Metapackage approach is not the same for many reasons. 

First, I have seen Debian installations which doesn’t have internet access, but 
setup with many alternatives of the same application (e.g.: Java). 

Moreover, apt automatically purges its cache after a successful transaction.

As I said in my previous message, many things from browsers to pagers are 
configured over alternatives subsystem, and this will create tons of headache 
over many edge cases. 

Lastly, a user may have sudo privileges for update-alternatives, to switch 
stuff around if things prove to be problematic (e.g.: again Java, compilers, 
etc.) without having package management privileges (e.g.: remotely managed 
developer workstation).

Alternatives work fine as-is. Fiddling with it only open more can of worms down 
the line. It’s there for a reason to begin with.

* Recorded information:
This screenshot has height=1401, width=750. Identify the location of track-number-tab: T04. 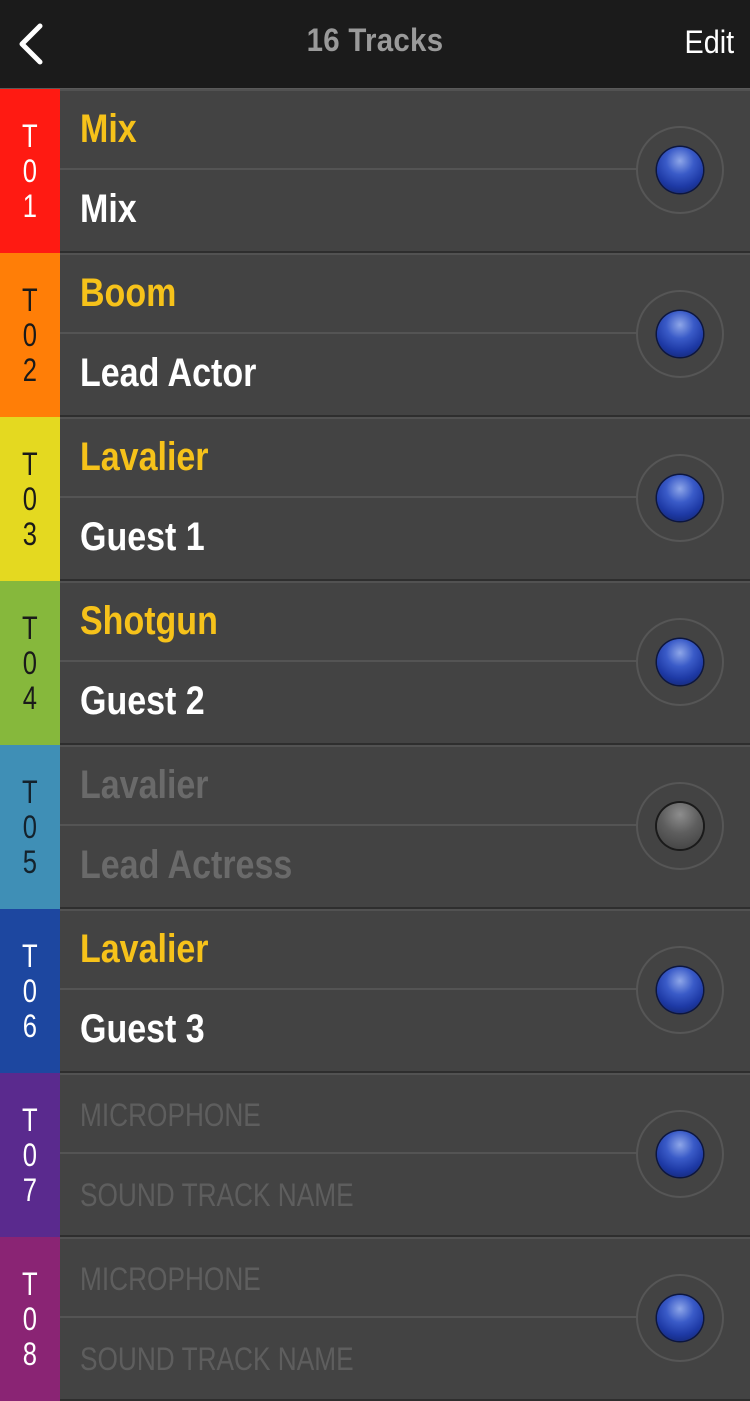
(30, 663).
---
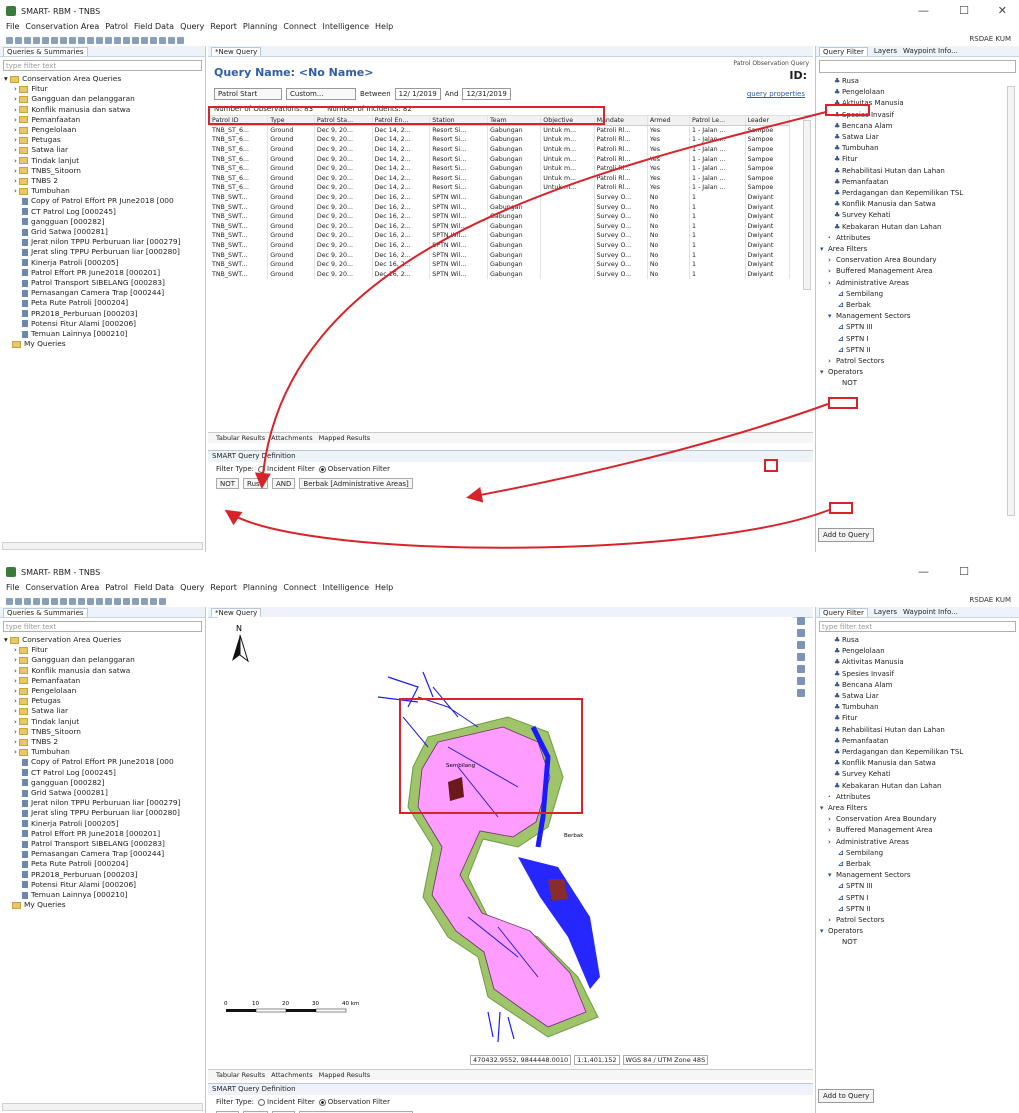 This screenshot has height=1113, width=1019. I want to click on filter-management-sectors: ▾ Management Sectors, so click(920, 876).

* Actions to take:
A) Say whether each statement agrees with the message about alternatives. For each, answer yes or no and quote the deciding words: (i) apt purges its cache automatically after a successful transaction; (ii) a user who may run update-alternatives with sudo must also hold package management privileges; (iii) the writer holds that alternatives work fine as they are.
B) Reproduce the passage of the message about alternatives from "Lastly, a user" up to and including "developer workstation).", swapping "remotely managed" for "centrally managed".
C) Condense the paragraph of the message about alternatives that opens with "Lastly, a user may have sudo privileges" into one shorter sentence that keeps its main facts.

* Answers to the tasks:
A)
(i) Yes: "apt automatically purges its cache after a successful transaction."
(ii) No: "without having package management privileges"
(iii) Yes: "Alternatives work fine as-is."

B)
Lastly, a user may have sudo privileges for update-alternatives, to switch 
stuff around if things prove to be problematic (e.g.: again Java, compilers, 
etc.) without having package management privileges (e.g.: centrally managed 
developer workstation).

C) A user may be able to run update-alternatives through sudo to switch things such as Java or compilers when they cause problems, without having package management privileges, as on a remotely managed developer workstation.